Award-winning coach
Bruce McAllister is an award-winning West-Coast-based writing coach, writer in a wide range of genres, consultant in the fields of publishing and Hollywood, workshop leader and an “agent finder” for both new and established writers. As a writing coach, he specializes in all kinds of fiction, non-fiction, poetry and screenplays.
Bruce’s literary and genre fiction has appeared in national magazines, literary quarterlies, college textbooks and ‘year’s best’ anthologies. His second novel, Dream Baby, a National Endowment for the Arts fellowship winner, was called a “stunning tour de force” by Publishers Weekly. His most recent novel, the autobiographical The Village Sang to the Sea: A Memoir of Magic, was a Cibils and Locus nominee. His fiction has been translated widely and received national awards and notable mentions in the New York Times, other U.S. newspapers, U.S. and foreign magazines and journals, and reference works for major publishers and literary presses. His poetry and experimental work have appeared in literary quarterlies and anthologies; he has co-edited magazines and anthologies; and his articles on popular science, writing craft and sports have appeared in publications like Life, International Wildlife, The Writer and newspapers across the country. In 2011 the Paris Review did a story on a symbolism questionnaire Bruce sent to 150 famous writers in high school, and the story went viral on social media and continues to periodically. In 2017 actor LeVar Burton (Star Trek, Reading Rainbow) chose a story of Bruce’s to launch his new podcast, with an interview shortly after that; and that same year the BBC did a story on another project from Bruce’s formative years as a writer.

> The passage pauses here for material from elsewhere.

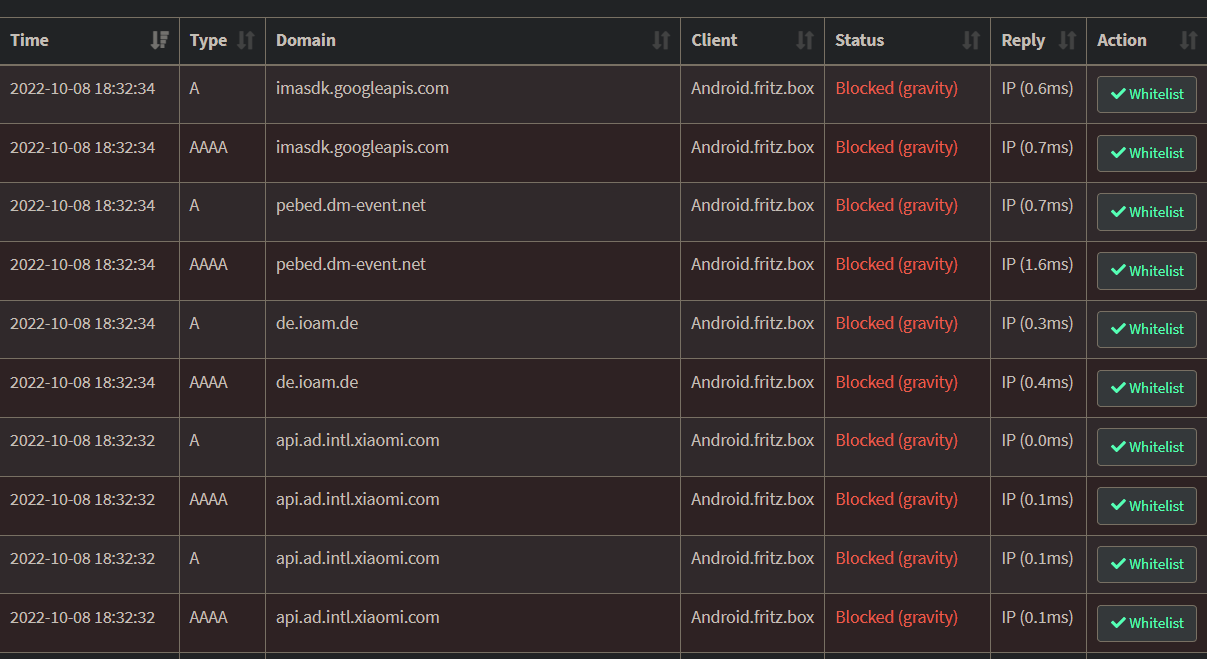Click the Type column sort arrows
This screenshot has width=1207, height=659.
(246, 41)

Bruce has been a writing coach and consultant on a wide range of popular books for major and smaller publishers and scientific books published by scholarly presses, including Pulitzer and National Book Award nominees; and a facilitator of autobiography and memoir workshops. At a private university in southern California, where he taught writing for twenty-four years, he helped establish and direct the Creative Writing Program, directed both the Professional Writing Track of that program and its Communications Internship program, received various teaching and service awards, and was Distinguished Professor of Literature and Writing.
His interests include cultural anthropology, creativity theory, storytelling, popular culture and popular fiction, Early Man archeology, advertising and the media, science and multicultural education, theory and methodology in the social and natural sciences, the Vietnam War, U.S. foreign policy, oceanography. The son of a career Navy officer and an anthropologist mother, he grew up in Washington, D.C., Florida, California and Italy; attended middle school and art school in Italy; received degrees in English and writing from Claremont McKenna College and the University of California at Irvine; has three wonderful grown children (Annie, Ben and Liz); and is married to choreographer Amelie Hunter. He lives in Orange, California.